─── AVAILABLE DATA ───

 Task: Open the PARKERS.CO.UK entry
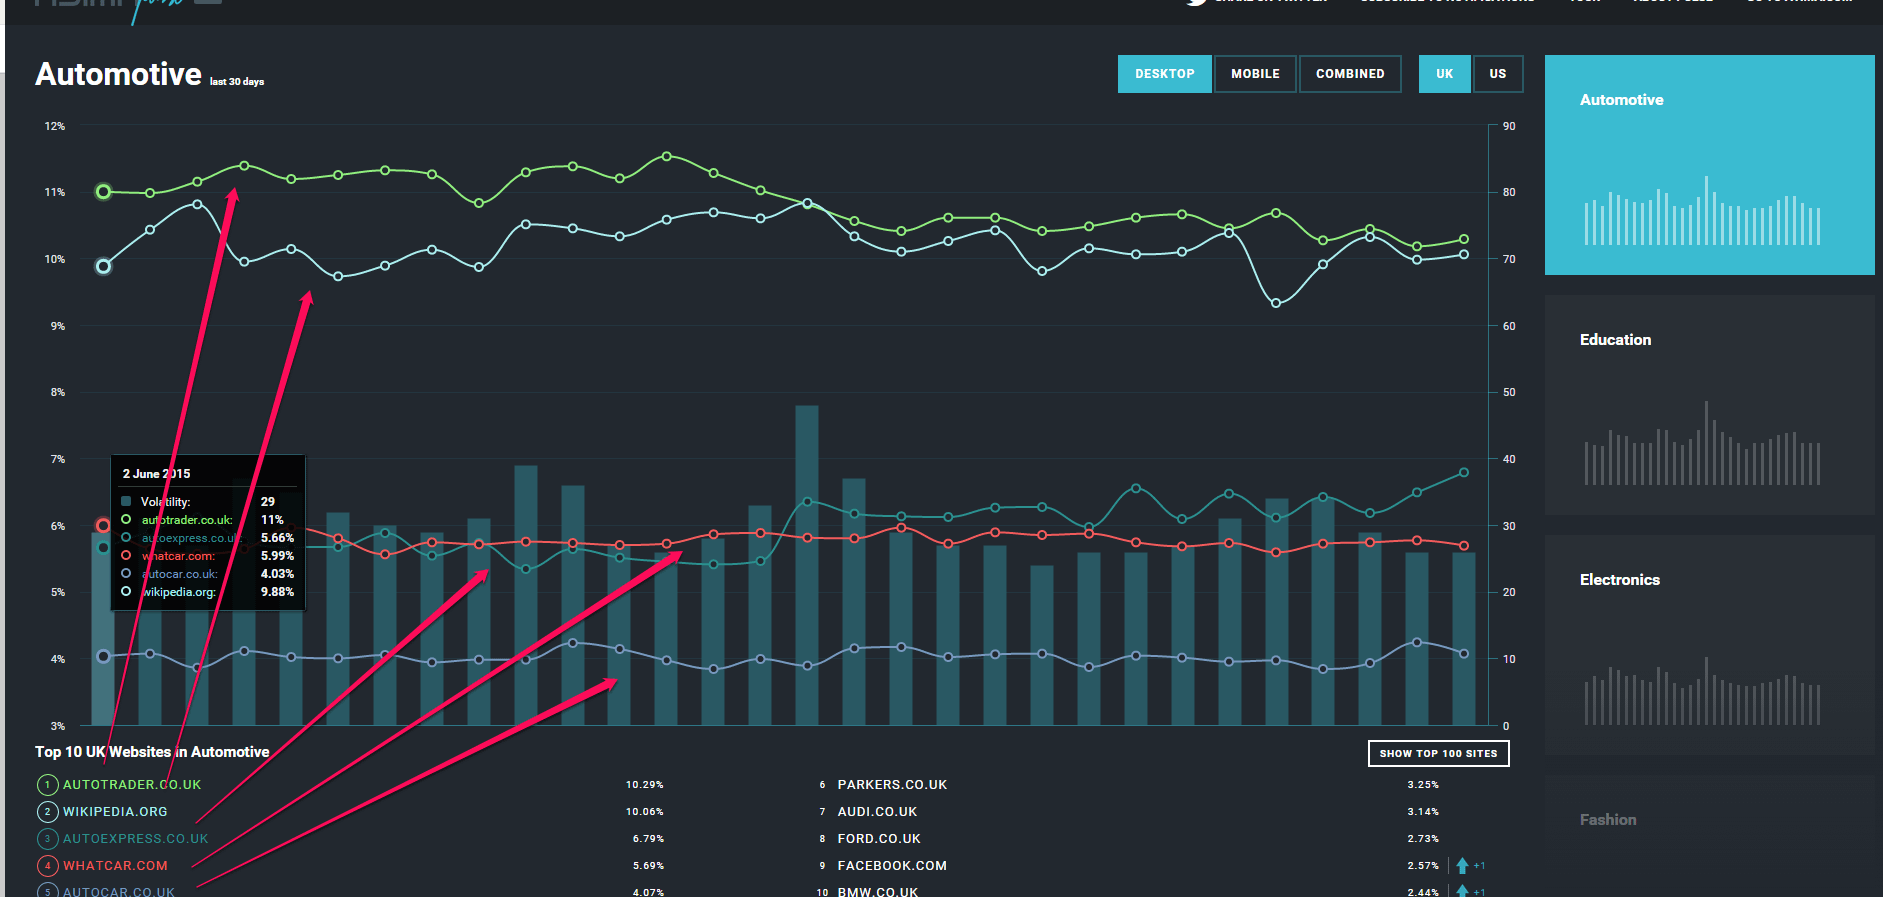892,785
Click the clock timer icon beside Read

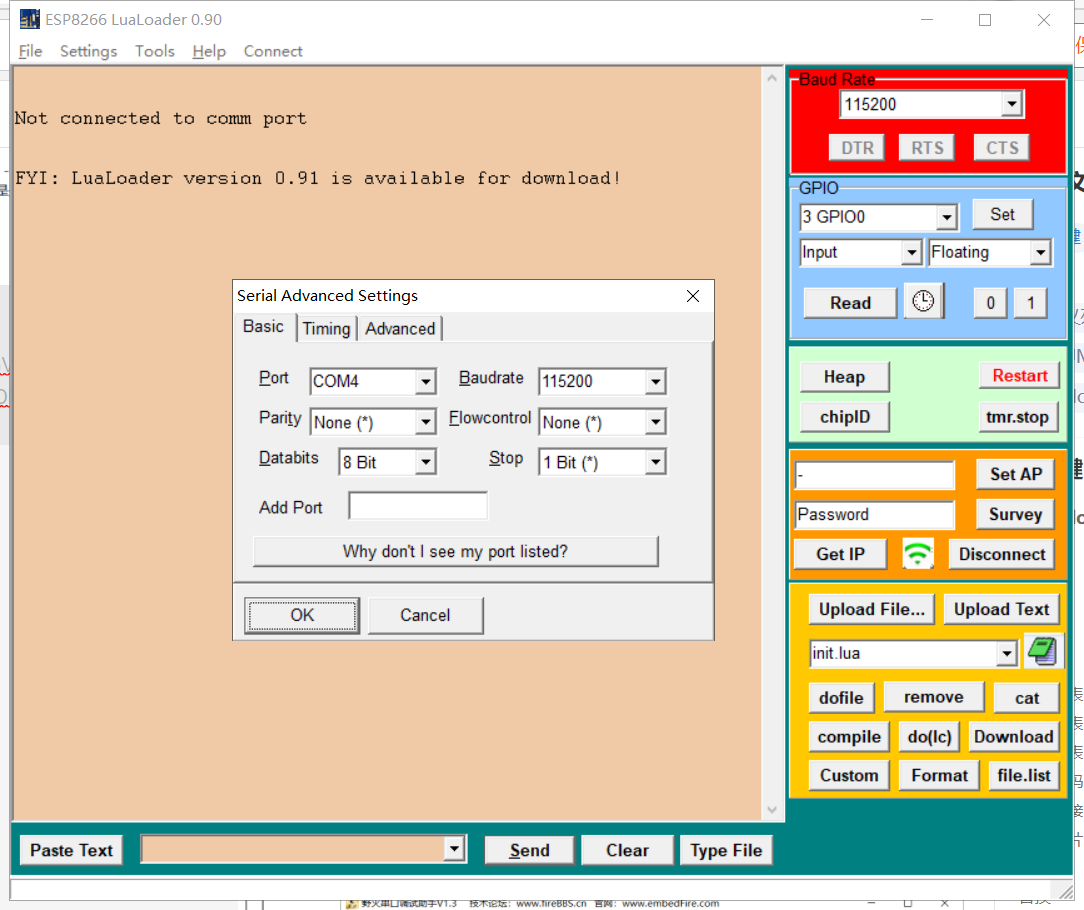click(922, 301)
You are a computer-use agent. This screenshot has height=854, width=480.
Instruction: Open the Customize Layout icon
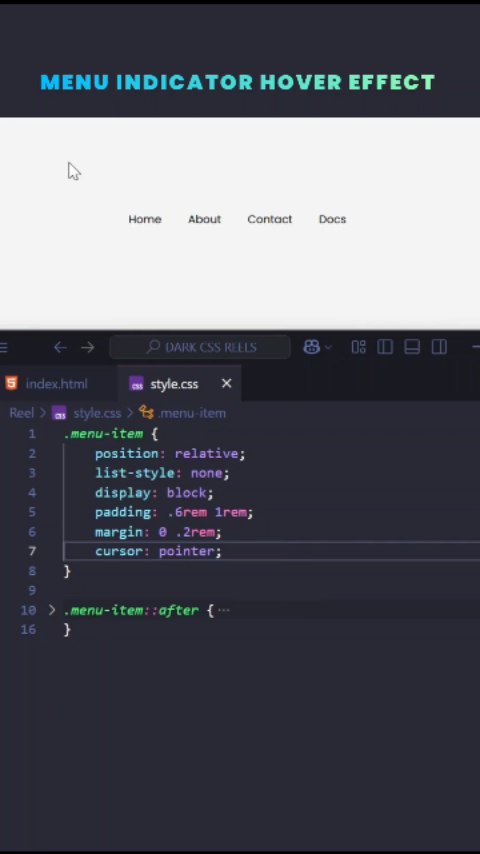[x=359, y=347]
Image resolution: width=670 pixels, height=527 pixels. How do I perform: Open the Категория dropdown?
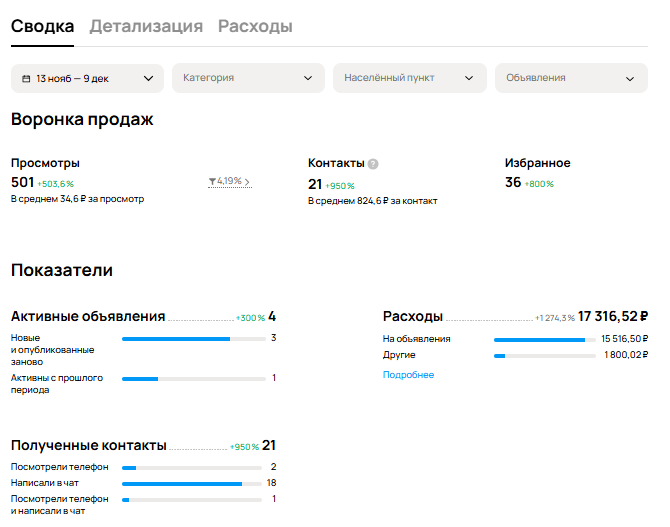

───

**DIRECTIONS FOR THIS TASK**
Find and copy each line of the material that holds the word "height".

**ANSWER SPACE**
You are a computer-use agent. This screenshot has height=854, width=480.
Image resolution: width=670 pixels, height=527 pixels. How do I perform: Open the Категория dropdown?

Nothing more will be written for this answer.